What are some of the best Opera Houses/companies lurking in the Met's shadows?


----------



## moody (Nov 5, 2011)

obwan said:


> What are some of the best Opera Houses/companies lurking in the Met's shadows?


Because mostly the Met has the best. *ut some are pretty close.*


----------



## Yashin (Jul 22, 2011)

Well the Liceu in Barcelona is a wonderful opera house and has some terrific performances especially on DVD. I also am a huge fan of the Dutch national Opera in Amsterdam where i have seen some great operas.

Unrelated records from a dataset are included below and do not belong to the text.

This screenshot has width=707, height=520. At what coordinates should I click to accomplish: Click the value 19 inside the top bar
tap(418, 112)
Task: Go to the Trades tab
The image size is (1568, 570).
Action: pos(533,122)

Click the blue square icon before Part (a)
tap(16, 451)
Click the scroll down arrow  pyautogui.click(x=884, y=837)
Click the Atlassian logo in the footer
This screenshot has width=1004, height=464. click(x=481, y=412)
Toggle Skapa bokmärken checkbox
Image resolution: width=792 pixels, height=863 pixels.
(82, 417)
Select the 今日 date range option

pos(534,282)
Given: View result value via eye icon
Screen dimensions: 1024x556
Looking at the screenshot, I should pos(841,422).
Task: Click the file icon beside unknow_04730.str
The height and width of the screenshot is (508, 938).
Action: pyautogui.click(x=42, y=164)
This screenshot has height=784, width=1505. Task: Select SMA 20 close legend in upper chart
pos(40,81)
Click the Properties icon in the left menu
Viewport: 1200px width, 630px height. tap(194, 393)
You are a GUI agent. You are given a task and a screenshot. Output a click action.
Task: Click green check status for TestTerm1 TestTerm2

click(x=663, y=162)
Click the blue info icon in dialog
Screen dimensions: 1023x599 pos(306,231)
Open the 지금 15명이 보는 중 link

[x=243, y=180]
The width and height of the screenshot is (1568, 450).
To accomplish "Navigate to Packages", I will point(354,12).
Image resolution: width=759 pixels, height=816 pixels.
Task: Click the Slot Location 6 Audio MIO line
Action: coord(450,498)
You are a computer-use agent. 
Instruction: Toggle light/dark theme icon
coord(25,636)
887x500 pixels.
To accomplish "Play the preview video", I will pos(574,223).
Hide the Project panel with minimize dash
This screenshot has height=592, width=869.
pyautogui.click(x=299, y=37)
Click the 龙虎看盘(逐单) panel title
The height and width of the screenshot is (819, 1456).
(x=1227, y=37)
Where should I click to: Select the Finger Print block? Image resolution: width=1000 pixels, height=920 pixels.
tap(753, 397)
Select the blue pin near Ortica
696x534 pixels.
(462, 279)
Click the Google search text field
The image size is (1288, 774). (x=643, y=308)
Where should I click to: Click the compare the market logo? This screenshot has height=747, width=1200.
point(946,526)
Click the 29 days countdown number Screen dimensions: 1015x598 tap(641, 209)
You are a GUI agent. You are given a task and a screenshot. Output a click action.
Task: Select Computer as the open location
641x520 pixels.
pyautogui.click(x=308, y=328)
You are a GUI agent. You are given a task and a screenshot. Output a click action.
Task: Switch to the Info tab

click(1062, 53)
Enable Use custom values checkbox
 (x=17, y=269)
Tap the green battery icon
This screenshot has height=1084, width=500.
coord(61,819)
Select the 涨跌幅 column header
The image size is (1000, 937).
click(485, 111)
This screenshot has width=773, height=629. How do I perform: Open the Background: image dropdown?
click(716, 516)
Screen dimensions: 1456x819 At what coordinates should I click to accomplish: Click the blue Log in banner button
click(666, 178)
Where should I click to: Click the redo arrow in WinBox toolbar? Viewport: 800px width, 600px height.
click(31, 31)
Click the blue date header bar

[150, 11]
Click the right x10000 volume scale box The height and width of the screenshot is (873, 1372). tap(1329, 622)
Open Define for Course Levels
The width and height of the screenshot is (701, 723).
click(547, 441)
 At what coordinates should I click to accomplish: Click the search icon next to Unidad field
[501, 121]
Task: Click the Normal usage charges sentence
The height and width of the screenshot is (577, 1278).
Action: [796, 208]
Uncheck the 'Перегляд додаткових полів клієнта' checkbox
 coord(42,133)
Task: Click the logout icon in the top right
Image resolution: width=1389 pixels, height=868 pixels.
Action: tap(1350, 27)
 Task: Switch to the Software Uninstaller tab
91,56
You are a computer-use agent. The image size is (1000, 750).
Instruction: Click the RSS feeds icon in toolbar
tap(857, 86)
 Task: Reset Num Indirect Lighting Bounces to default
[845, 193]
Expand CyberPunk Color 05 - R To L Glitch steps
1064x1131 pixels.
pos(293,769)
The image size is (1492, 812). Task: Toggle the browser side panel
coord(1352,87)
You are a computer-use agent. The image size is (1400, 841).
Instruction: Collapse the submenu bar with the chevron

The Met, i have never been (although i would love to) and you know i can't think of a modern met production on DVD that i have particularly enjoyed....oh maybe Matilla in Salome. But having seen many of the Met's opera DVD series from the last few years i haven't been excited or wowed by either the singing or the production. I would congratulate them on having a cheap(ish) DVD series but i am not so keen on their Fleming/Netrebko/Giordani obsession.


----------



## MAuer (Feb 6, 2011)

I think the Zürich Opera is very much on par with the Met in terms of the singers who are engaged there and the quality of their productions. And, of course, I don't think the ROH, Munich, Vienna, La Scala, and Opera de Paris are in anybody's shadow.


----------



## Yashin (Jul 22, 2011)

Yes, Zurich have made some really good productions too. Oh what about Glyndebourne?


----------